Containers and Kubernetes revolutionized the field of software development and operations. A unified packaging and dependency management system that was flexible enough to allow most applications to become portable - to run the same versions locally as you did in production - was a desperately needed iteration from the Virtual Machines that came before.

But while containers give us a relatively light weight abstraction layer, they come with a variety of issues:

- *Change management* - patching system dependencies (such as OpenSSL) need to happen on every image independently, which can become difficult to manage at large scale.
- *Rightsizing workloads* - managing access to shared resources like CPU and memory correctly is difficult, which often leads to over-provisioning resources (over introducing downtime) resulting in low utilization of host resources.
- *Size* - containers are often bigger than needed (impacting important metrics like startup time), and often include extraneous system dependencies by default which are not required to run the application.

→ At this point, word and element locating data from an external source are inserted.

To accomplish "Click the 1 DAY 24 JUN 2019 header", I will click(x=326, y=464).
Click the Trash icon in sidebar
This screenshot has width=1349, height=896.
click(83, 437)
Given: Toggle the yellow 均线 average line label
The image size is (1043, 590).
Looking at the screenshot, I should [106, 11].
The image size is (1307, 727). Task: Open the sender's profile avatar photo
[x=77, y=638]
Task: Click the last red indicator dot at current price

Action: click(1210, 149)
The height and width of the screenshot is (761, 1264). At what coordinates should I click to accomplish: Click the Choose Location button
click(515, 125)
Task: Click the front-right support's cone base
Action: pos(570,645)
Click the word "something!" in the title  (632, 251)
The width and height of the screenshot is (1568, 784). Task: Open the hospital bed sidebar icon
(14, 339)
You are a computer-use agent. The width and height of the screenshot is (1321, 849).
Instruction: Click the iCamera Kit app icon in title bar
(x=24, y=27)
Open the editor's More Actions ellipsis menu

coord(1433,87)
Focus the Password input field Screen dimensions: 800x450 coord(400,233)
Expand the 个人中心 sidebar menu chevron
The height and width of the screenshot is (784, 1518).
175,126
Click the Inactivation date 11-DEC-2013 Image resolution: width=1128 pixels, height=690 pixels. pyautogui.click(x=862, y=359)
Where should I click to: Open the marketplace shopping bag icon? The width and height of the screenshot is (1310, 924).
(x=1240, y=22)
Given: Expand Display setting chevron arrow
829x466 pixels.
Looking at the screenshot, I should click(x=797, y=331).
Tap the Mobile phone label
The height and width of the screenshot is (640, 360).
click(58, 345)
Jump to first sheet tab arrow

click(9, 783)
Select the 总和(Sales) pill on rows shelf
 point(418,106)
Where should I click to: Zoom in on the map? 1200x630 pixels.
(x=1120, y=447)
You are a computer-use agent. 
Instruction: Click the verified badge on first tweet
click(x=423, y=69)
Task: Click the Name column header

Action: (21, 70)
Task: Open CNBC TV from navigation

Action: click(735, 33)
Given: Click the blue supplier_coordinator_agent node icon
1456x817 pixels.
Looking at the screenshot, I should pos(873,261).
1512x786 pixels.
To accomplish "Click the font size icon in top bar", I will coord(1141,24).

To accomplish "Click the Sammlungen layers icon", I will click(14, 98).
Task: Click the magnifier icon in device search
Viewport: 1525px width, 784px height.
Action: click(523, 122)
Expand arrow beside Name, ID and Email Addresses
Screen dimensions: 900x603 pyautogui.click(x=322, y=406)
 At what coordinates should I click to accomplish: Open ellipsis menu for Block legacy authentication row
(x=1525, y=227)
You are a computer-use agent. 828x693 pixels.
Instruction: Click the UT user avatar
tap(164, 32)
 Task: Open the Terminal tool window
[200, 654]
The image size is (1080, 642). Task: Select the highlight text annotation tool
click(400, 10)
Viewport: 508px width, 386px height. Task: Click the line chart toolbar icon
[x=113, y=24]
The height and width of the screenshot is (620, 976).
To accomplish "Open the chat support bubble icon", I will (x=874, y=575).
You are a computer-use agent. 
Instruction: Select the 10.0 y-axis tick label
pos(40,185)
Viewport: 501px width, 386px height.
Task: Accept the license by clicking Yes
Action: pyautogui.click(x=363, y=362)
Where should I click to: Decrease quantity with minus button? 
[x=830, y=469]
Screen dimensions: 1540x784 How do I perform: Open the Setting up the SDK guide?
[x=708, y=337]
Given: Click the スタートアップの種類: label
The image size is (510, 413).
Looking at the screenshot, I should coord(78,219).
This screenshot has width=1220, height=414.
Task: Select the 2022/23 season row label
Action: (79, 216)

The desire to fix many of these issues is what led to the "first" generation of serverless.

>
> Borrowing ideas from CGI, serverless apps are not written as persistent servers. Instead serverless code responds to events (such as HTTP requests) - but does not run as a daemon process listening on a socket. The networking part of serverless architectures is delegated to the underlying infrastructure.
>
First-generation serverless runtimes (such as AWS Lambda, Google Cloud Functions, Azure Functions, and their Kubernetes counterparts OpenWhisk and KNative) are all based on the principle of running a VM or container per function. While this afforded flexibility for application developers, complexity was introduced to platform engineers as neither compute type is designed to start quickly. Platform engineers operating these serverless platforms became responsible for an elaborate dance of pre-warming compute capacity and loading a workload just in time, making for a difficult tradeoff in cold start performance and cost. The result? A slow and inefficient first generation of Serverless.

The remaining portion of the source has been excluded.